Print the line that contains "Place cursor at the command prompt", then every line after it until the entries end, exactly as they read; do not include pictures.

Stored records
************

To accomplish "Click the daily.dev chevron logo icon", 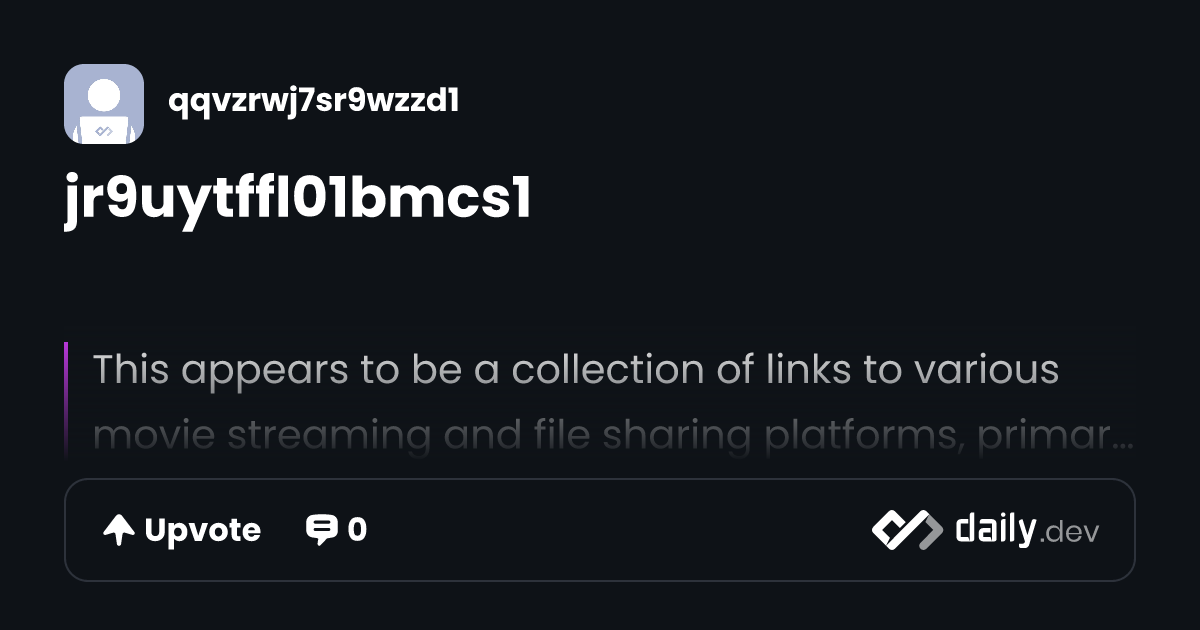I will [x=907, y=530].
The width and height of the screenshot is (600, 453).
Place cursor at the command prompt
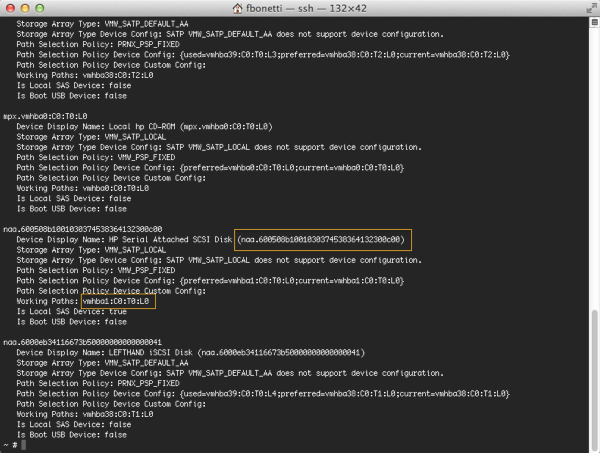click(24, 445)
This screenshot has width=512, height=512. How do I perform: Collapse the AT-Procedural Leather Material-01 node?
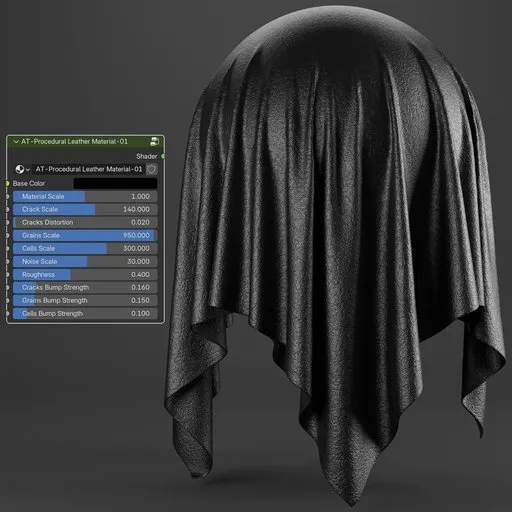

************

> _Written response_:
Place cursor at the command prompt
click(24, 445)
This screenshot has width=512, height=512. How do I perform: Collapse the AT-Procedural Leather Material-01 node?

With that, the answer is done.